--- TASK BRIEF ---
Here are some records; return them all exactly.

--- GIVEN INFORMATION ---
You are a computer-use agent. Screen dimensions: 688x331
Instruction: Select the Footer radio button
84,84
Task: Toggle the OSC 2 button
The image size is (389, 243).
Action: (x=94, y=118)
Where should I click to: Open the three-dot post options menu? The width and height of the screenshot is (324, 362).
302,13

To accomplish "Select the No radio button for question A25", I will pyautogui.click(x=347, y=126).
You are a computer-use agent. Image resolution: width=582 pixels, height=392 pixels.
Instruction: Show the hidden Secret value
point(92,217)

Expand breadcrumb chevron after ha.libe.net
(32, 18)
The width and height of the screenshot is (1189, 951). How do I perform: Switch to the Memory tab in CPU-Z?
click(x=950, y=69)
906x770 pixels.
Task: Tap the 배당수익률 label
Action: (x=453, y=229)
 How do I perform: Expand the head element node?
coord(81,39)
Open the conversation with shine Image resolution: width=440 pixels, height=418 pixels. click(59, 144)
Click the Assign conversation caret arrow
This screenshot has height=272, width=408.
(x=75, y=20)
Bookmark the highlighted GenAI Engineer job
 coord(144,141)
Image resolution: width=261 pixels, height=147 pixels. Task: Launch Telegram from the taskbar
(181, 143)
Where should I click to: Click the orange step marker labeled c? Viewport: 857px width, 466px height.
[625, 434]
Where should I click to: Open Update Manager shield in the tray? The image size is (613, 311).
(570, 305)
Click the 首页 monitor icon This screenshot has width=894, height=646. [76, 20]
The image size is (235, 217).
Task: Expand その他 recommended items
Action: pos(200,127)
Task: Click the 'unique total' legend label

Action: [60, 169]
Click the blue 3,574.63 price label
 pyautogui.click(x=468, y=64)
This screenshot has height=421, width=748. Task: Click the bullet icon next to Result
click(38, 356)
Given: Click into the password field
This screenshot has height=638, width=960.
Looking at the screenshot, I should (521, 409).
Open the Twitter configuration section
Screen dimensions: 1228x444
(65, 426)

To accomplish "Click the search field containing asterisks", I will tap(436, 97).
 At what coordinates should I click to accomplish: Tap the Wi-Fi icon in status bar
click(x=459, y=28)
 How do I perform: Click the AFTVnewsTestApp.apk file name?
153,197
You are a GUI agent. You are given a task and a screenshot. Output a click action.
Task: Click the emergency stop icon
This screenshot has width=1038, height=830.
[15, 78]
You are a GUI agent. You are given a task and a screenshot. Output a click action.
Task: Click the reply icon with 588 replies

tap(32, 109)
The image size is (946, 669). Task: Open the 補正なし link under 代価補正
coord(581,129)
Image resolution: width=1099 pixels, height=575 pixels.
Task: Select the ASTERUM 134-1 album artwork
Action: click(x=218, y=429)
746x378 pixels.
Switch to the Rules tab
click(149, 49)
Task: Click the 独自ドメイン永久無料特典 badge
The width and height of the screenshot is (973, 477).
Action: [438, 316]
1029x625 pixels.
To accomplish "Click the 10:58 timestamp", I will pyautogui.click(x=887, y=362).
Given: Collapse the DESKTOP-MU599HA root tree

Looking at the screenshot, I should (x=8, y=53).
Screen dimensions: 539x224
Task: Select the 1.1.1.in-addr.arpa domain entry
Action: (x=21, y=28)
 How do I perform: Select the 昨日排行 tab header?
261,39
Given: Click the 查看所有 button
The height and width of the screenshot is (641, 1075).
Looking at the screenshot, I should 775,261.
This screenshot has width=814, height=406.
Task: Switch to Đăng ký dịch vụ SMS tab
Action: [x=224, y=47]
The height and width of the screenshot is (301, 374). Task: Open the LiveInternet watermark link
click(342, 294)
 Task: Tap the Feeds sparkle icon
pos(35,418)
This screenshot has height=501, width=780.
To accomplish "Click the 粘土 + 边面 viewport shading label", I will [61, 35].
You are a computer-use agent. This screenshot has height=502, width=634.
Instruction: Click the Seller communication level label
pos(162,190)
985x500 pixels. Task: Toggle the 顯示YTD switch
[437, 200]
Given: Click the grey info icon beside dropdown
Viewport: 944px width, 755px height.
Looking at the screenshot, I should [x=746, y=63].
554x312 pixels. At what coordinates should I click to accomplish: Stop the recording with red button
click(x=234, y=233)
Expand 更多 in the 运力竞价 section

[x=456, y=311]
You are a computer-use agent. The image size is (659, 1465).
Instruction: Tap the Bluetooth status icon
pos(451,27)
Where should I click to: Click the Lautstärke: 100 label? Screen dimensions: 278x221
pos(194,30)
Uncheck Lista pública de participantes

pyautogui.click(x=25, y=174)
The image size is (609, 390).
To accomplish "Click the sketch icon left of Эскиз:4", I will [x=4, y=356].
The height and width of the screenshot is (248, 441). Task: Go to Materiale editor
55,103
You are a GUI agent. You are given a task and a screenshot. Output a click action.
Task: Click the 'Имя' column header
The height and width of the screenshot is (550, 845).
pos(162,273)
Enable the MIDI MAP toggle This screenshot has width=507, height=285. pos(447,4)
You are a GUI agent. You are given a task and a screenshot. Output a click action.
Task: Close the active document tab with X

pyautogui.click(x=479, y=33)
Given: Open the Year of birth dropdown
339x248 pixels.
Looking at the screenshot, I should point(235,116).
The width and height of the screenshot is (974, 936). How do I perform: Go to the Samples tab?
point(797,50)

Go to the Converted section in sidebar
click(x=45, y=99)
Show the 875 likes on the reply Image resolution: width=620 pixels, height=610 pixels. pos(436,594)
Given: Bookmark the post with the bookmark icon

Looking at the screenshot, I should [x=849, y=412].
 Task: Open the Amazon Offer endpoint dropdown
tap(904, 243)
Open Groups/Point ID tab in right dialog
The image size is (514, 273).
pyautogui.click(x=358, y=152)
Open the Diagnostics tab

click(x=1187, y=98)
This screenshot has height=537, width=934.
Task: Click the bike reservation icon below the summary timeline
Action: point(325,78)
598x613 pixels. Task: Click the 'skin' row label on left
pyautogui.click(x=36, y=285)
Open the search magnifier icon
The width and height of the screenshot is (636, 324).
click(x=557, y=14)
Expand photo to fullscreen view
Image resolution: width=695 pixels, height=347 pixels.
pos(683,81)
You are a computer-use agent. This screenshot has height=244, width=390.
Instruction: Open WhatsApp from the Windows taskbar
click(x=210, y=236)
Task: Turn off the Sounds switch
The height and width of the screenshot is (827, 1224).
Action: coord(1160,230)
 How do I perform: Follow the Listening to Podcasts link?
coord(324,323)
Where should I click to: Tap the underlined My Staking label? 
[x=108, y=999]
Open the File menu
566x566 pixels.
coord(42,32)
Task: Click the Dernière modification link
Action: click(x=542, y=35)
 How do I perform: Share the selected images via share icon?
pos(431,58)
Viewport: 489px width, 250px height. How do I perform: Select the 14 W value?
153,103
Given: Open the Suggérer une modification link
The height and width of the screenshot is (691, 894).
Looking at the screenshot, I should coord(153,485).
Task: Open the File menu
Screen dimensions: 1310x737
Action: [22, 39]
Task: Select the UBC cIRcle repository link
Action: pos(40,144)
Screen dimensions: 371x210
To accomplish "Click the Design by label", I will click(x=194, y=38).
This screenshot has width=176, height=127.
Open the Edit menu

--- SOLUTION TO THIS PROBLEM ---
You are a computer-use agent. Screen dimensions: 688x331
Instruction: Select the Footer radio button
84,84
Task: Toggle the OSC 2 button
The image size is (389, 243).
Action: (x=94, y=118)
Where should I click to: Open the three-dot post options menu? The width and height of the screenshot is (324, 362).
302,13

To accomplish "Select the No radio button for question A25", I will pyautogui.click(x=347, y=126).
You are a computer-use agent. Image resolution: width=582 pixels, height=392 pixels.
Instruction: Show the hidden Secret value
point(92,217)

Expand breadcrumb chevron after ha.libe.net
(32, 18)
The width and height of the screenshot is (1189, 951). How do I perform: Switch to the Memory tab in CPU-Z?
click(x=950, y=69)
906x770 pixels.
Task: Tap the 배당수익률 label
Action: (x=453, y=229)
 How do I perform: Expand the head element node?
coord(81,39)
Open the conversation with shine Image resolution: width=440 pixels, height=418 pixels. click(59, 144)
Click the Assign conversation caret arrow
This screenshot has height=272, width=408.
(x=75, y=20)
Bookmark the highlighted GenAI Engineer job
 coord(144,141)
Image resolution: width=261 pixels, height=147 pixels. Task: Launch Telegram from the taskbar
(181, 143)
Where should I click to: Click the orange step marker labeled c? Viewport: 857px width, 466px height.
[625, 434]
Where should I click to: Open Update Manager shield in the tray? The image size is (613, 311).
(570, 305)
Click the 首页 monitor icon This screenshot has width=894, height=646. [76, 20]
The image size is (235, 217).
Task: Expand その他 recommended items
Action: pos(200,127)
Task: Click the 'unique total' legend label

Action: [60, 169]
Click the blue 3,574.63 price label
 pyautogui.click(x=468, y=64)
This screenshot has height=421, width=748. Task: Click the bullet icon next to Result
click(38, 356)
Given: Click into the password field
This screenshot has height=638, width=960.
Looking at the screenshot, I should (521, 409).
Open the Twitter configuration section
Screen dimensions: 1228x444
(65, 426)

To accomplish "Click the search field containing asterisks", I will tap(436, 97).
 At what coordinates should I click to accomplish: Tap the Wi-Fi icon in status bar
click(x=459, y=28)
 How do I perform: Click the AFTVnewsTestApp.apk file name?
153,197
You are a GUI agent. You are given a task and a screenshot. Output a click action.
Task: Click the emergency stop icon
This screenshot has width=1038, height=830.
[15, 78]
You are a GUI agent. You are given a task and a screenshot. Output a click action.
Task: Click the reply icon with 588 replies

tap(32, 109)
The image size is (946, 669). Task: Open the 補正なし link under 代価補正
coord(581,129)
Image resolution: width=1099 pixels, height=575 pixels.
Task: Select the ASTERUM 134-1 album artwork
Action: click(x=218, y=429)
746x378 pixels.
Switch to the Rules tab
click(149, 49)
Task: Click the 独自ドメイン永久無料特典 badge
The width and height of the screenshot is (973, 477).
Action: [438, 316]
1029x625 pixels.
To accomplish "Click the 10:58 timestamp", I will pyautogui.click(x=887, y=362).
Given: Collapse the DESKTOP-MU599HA root tree

Looking at the screenshot, I should (x=8, y=53).
Screen dimensions: 539x224
Task: Select the 1.1.1.in-addr.arpa domain entry
Action: (x=21, y=28)
 How do I perform: Select the 昨日排行 tab header?
261,39
Given: Click the 查看所有 button
The height and width of the screenshot is (641, 1075).
Looking at the screenshot, I should 775,261.
This screenshot has width=814, height=406.
Task: Switch to Đăng ký dịch vụ SMS tab
Action: [x=224, y=47]
The height and width of the screenshot is (301, 374). Task: Open the LiveInternet watermark link
click(342, 294)
 Task: Tap the Feeds sparkle icon
pos(35,418)
This screenshot has height=501, width=780.
To accomplish "Click the 粘土 + 边面 viewport shading label", I will [61, 35].
You are a computer-use agent. This screenshot has height=502, width=634.
Instruction: Click the Seller communication level label
pos(162,190)
985x500 pixels. Task: Toggle the 顯示YTD switch
[437, 200]
Given: Click the grey info icon beside dropdown
Viewport: 944px width, 755px height.
Looking at the screenshot, I should [x=746, y=63].
554x312 pixels. At what coordinates should I click to accomplish: Stop the recording with red button
click(x=234, y=233)
Expand 更多 in the 运力竞价 section

[x=456, y=311]
You are a computer-use agent. The image size is (659, 1465).
Instruction: Tap the Bluetooth status icon
pos(451,27)
Where should I click to: Click the Lautstärke: 100 label? Screen dimensions: 278x221
pos(194,30)
Uncheck Lista pública de participantes

pyautogui.click(x=25, y=174)
The image size is (609, 390).
To accomplish "Click the sketch icon left of Эскиз:4", I will [x=4, y=356].
The height and width of the screenshot is (248, 441). Task: Go to Materiale editor
55,103
You are a GUI agent. You are given a task and a screenshot. Output a click action.
Task: Click the 'Имя' column header
The height and width of the screenshot is (550, 845).
pos(162,273)
Enable the MIDI MAP toggle This screenshot has width=507, height=285. pos(447,4)
You are a GUI agent. You are given a task and a screenshot. Output a click action.
Task: Close the active document tab with X

pyautogui.click(x=479, y=33)
Given: Open the Year of birth dropdown
339x248 pixels.
Looking at the screenshot, I should point(235,116).
The width and height of the screenshot is (974, 936). How do I perform: Go to the Samples tab?
point(797,50)

Go to the Converted section in sidebar
click(x=45, y=99)
Show the 875 likes on the reply Image resolution: width=620 pixels, height=610 pixels. pos(436,594)
Given: Bookmark the post with the bookmark icon

Looking at the screenshot, I should [x=849, y=412].
 Task: Open the Amazon Offer endpoint dropdown
tap(904, 243)
Open Groups/Point ID tab in right dialog
The image size is (514, 273).
pyautogui.click(x=358, y=152)
Open the Diagnostics tab

click(x=1187, y=98)
This screenshot has height=537, width=934.
Task: Click the bike reservation icon below the summary timeline
Action: point(325,78)
598x613 pixels. Task: Click the 'skin' row label on left
pyautogui.click(x=36, y=285)
Open the search magnifier icon
The width and height of the screenshot is (636, 324).
click(x=557, y=14)
Expand photo to fullscreen view
Image resolution: width=695 pixels, height=347 pixels.
pos(683,81)
You are a computer-use agent. This screenshot has height=244, width=390.
Instruction: Open WhatsApp from the Windows taskbar
click(x=210, y=236)
Task: Turn off the Sounds switch
The height and width of the screenshot is (827, 1224).
Action: coord(1160,230)
 How do I perform: Follow the Listening to Podcasts link?
coord(324,323)
Where should I click to: Tap the underlined My Staking label? 
[x=108, y=999]
Open the File menu
566x566 pixels.
coord(42,32)
Task: Click the Dernière modification link
Action: click(x=542, y=35)
 How do I perform: Share the selected images via share icon?
pos(431,58)
Viewport: 489px width, 250px height. How do I perform: Select the 14 W value?
153,103
Given: Open the Suggérer une modification link
The height and width of the screenshot is (691, 894).
Looking at the screenshot, I should coord(153,485).
Task: Open the File menu
Screen dimensions: 1310x737
Action: [22, 39]
Task: Select the UBC cIRcle repository link
Action: pos(40,144)
Screen dimensions: 371x210
To accomplish "Click the Design by label", I will click(x=194, y=38).
This screenshot has width=176, height=127.
Open the Edit menu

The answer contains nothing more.